===== Material for this exercise

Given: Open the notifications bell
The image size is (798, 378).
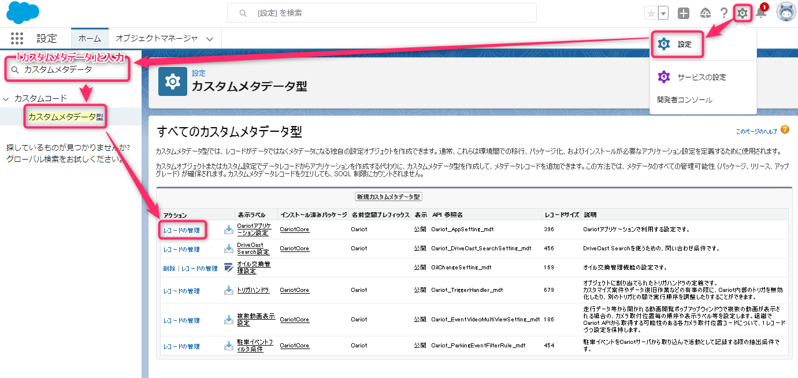Looking at the screenshot, I should point(761,13).
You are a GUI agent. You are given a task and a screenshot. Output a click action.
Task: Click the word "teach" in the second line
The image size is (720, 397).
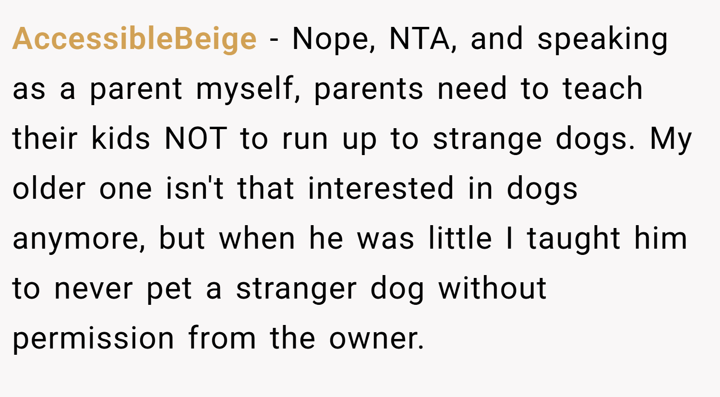point(602,89)
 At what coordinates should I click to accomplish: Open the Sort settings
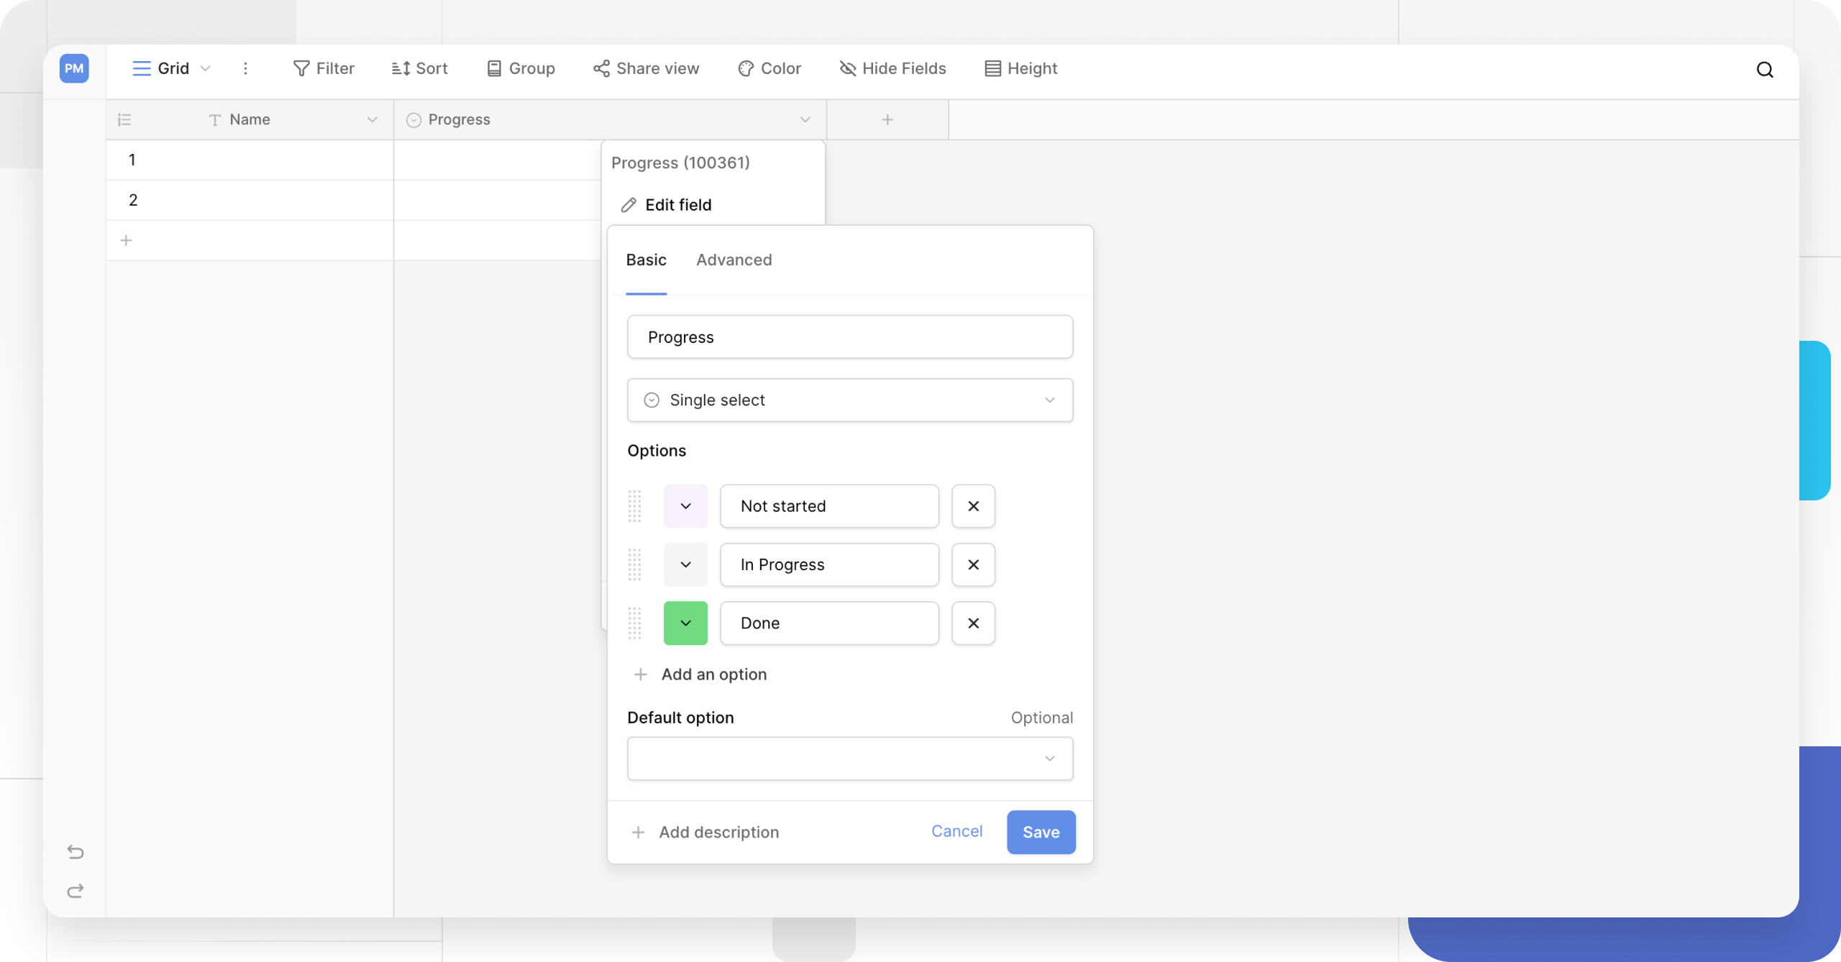[x=419, y=68]
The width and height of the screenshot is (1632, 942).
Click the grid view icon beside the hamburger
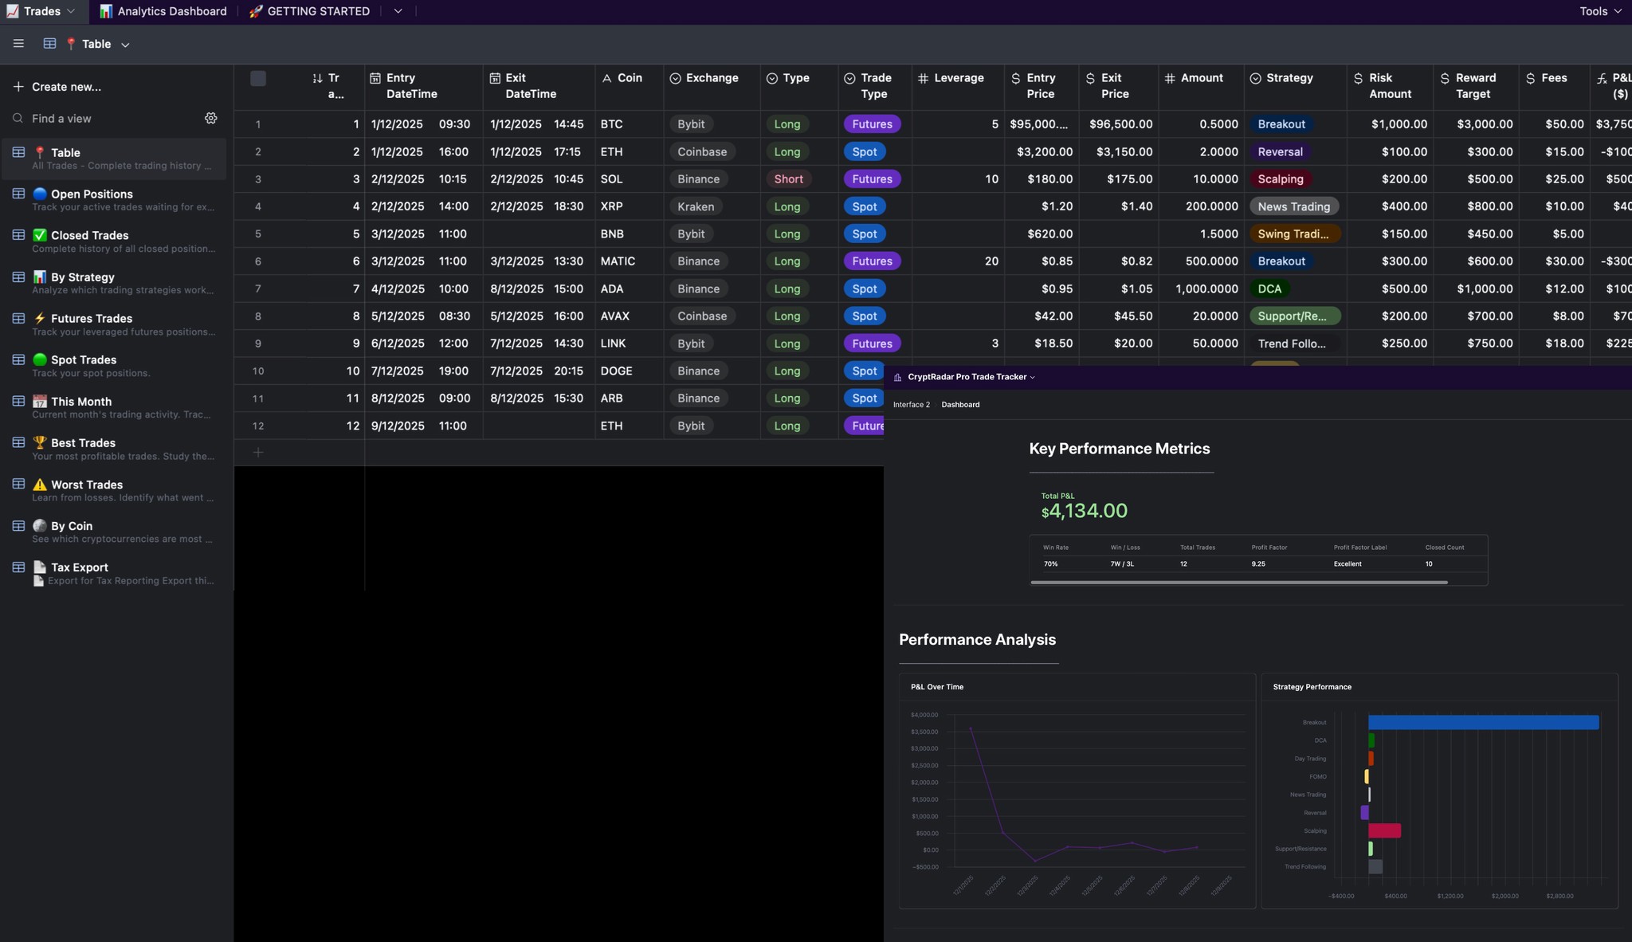49,44
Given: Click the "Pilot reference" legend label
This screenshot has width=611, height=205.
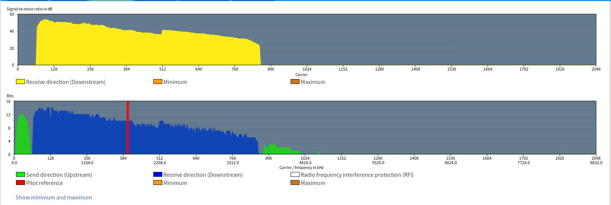Looking at the screenshot, I should [x=44, y=183].
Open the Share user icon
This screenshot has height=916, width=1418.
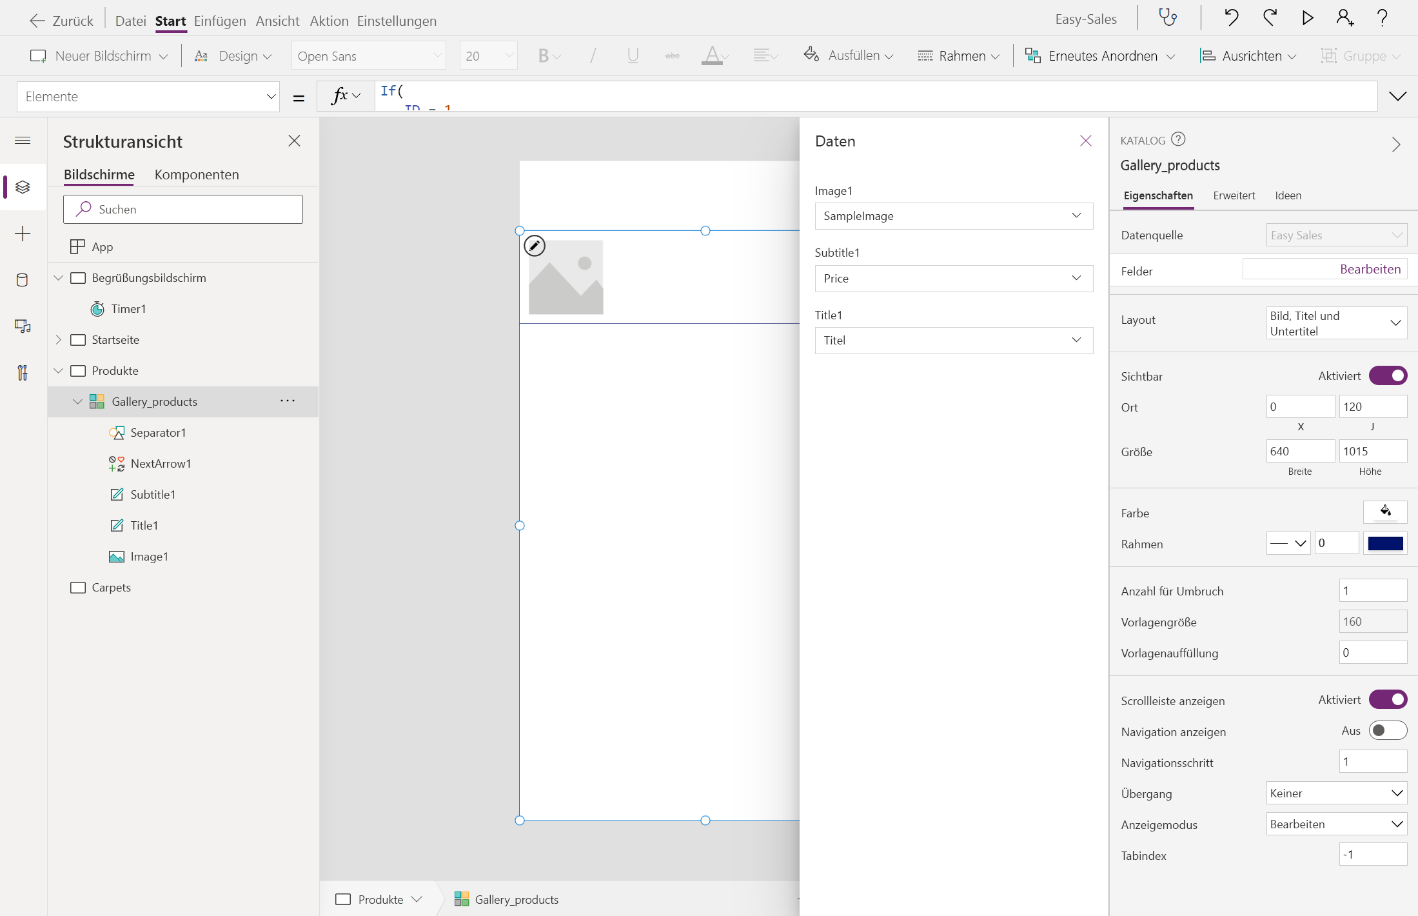click(x=1344, y=18)
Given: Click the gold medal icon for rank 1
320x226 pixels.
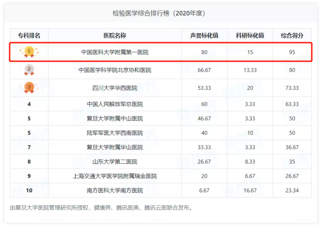Looking at the screenshot, I should [x=29, y=52].
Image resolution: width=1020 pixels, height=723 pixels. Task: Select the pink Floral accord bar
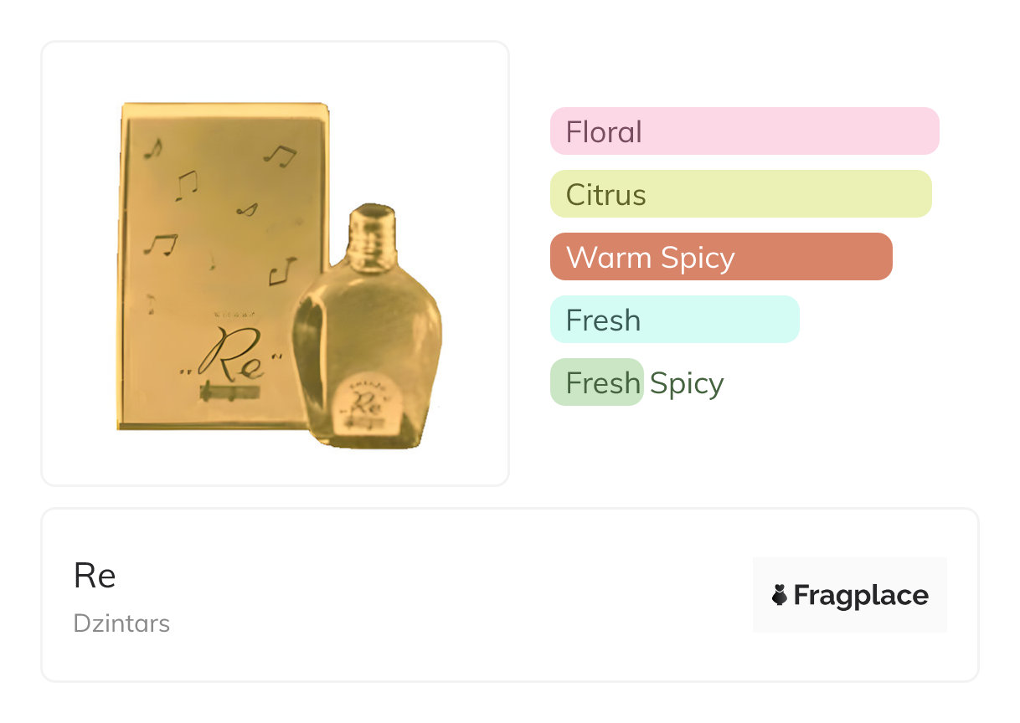744,131
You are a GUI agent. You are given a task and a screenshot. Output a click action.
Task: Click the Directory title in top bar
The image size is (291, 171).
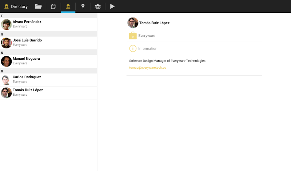pos(19,7)
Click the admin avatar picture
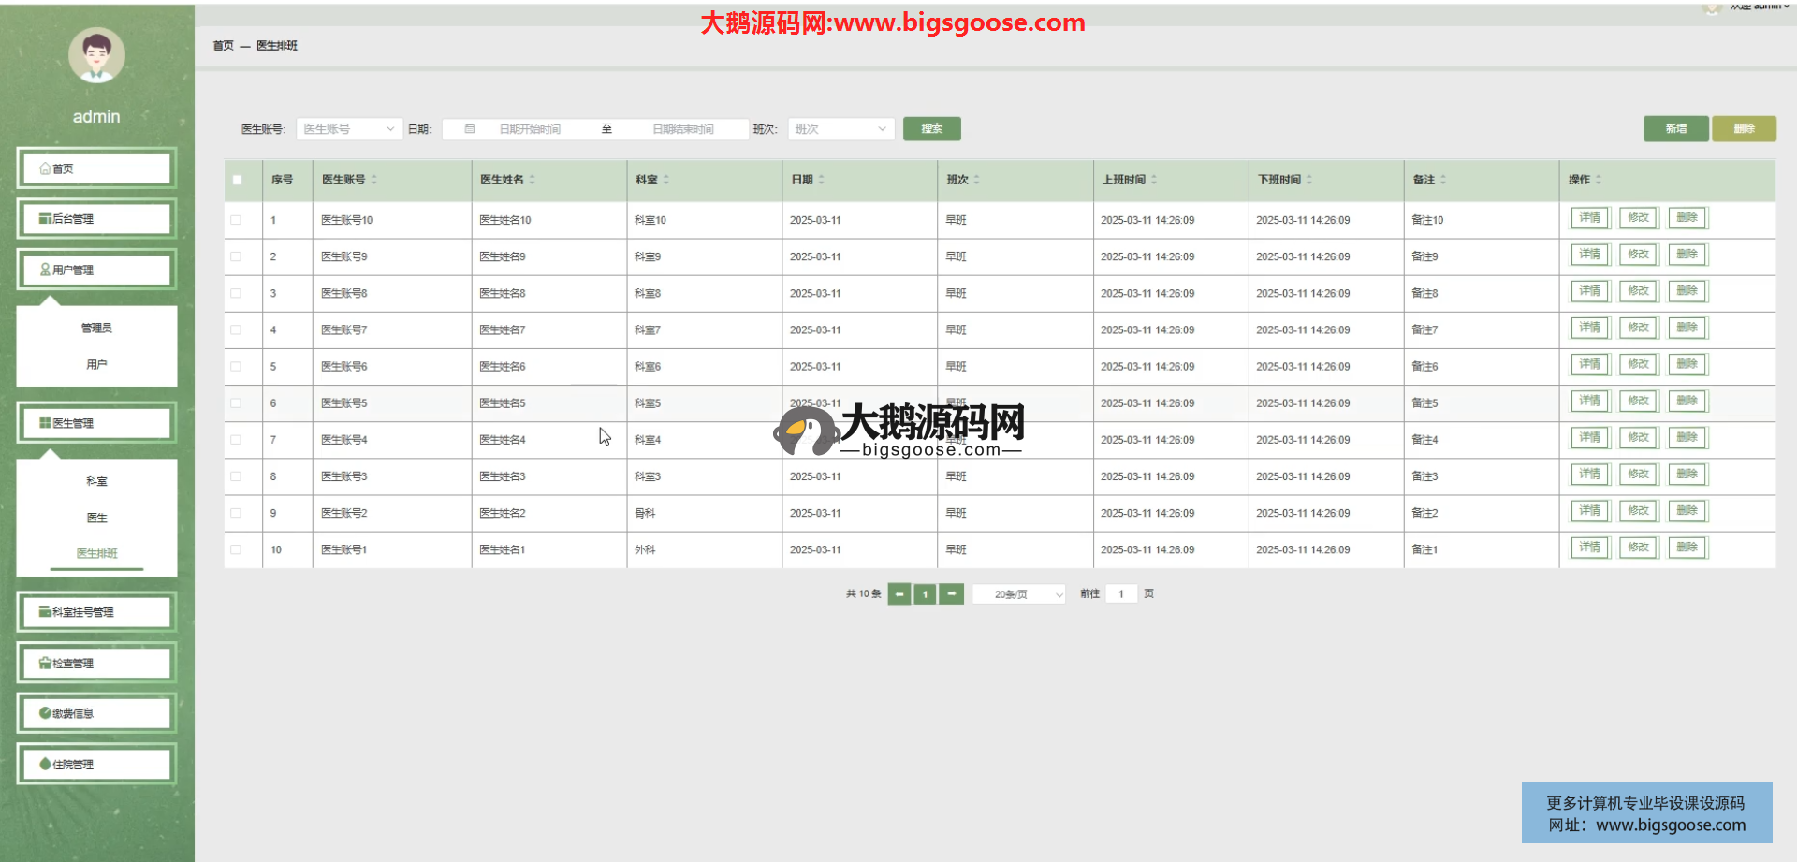Screen dimensions: 1797x862 96,55
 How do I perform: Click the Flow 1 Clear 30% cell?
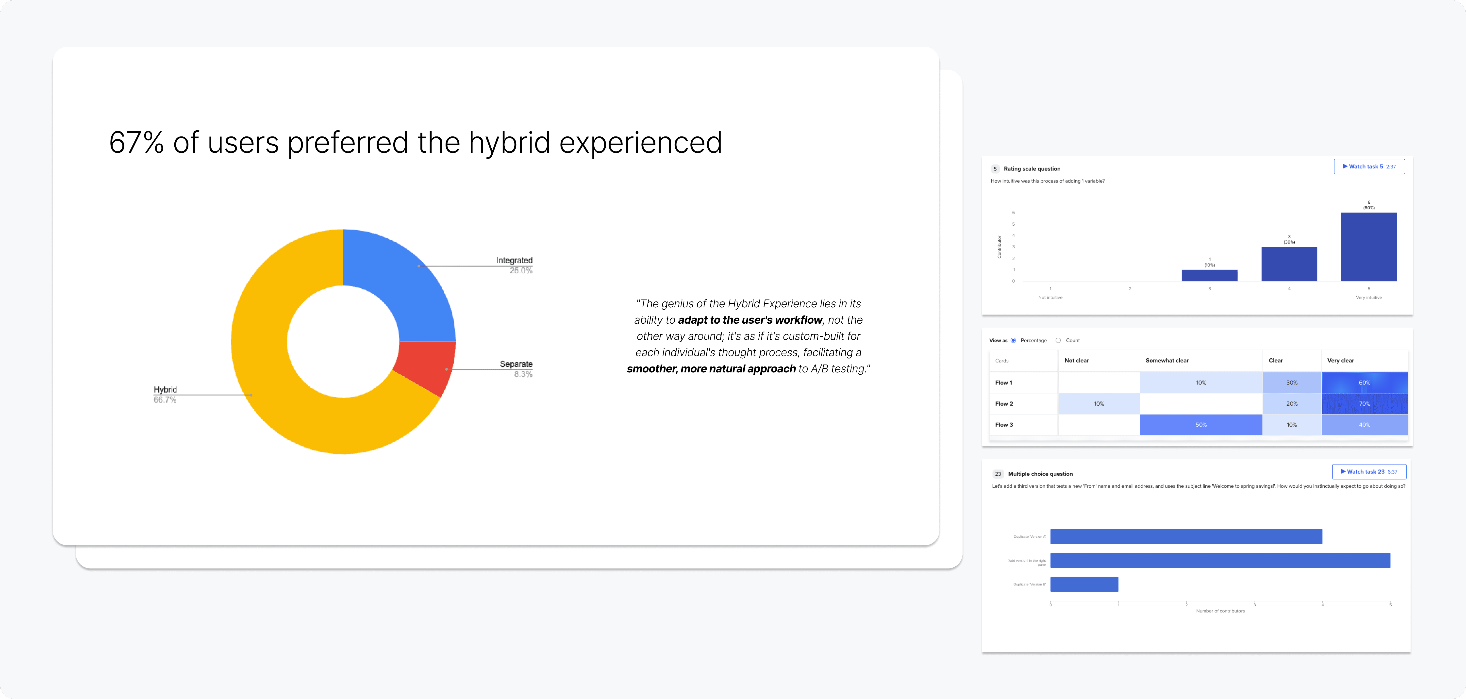point(1292,383)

==========

### Problem requirements
Convert the material above into a numbered list with one entry per line. Skip any blank lines and omit the pictures.

### Final result
1. Given: Open the notifications bell
2. The image size is (798, 378).
3. Looking at the screenshot, I should point(761,13).
4. You are a GUI agent. You are given a task and a screenshot. Output a click action.
5. Task: Click the word "teach" in the second line
6. The image size is (720, 397).
7. point(602,89)
8.  At what coordinates should I click to accomplish: Open the Sort settings
9. [x=419, y=68]
10. The width and height of the screenshot is (1632, 942).
11. Click the grid view icon beside the hamburger
12. 49,44
13. Given: Click the "Pilot reference" legend label
14. This screenshot has width=611, height=205.
15. Looking at the screenshot, I should [x=44, y=183].
16. Open the Share user icon
17. This screenshot has height=916, width=1418.
18. click(x=1344, y=18)
19. Given: Click the gold medal icon for rank 1
20. 320x226 pixels.
21. Looking at the screenshot, I should [x=29, y=52].
22. Image resolution: width=1020 pixels, height=723 pixels. Task: Select the pink Floral accord bar
23. 744,131
24. You are a GUI agent. You are given a task and a screenshot. Output a click action.
25. Task: Click the Directory title in top bar
26. The image size is (291, 171).
27. pos(19,7)
28. Click the admin avatar picture
29. Screen dimensions: 1797x862 96,55
30.  How do I perform: Click the Flow 1 Clear 30% cell?
31. point(1292,383)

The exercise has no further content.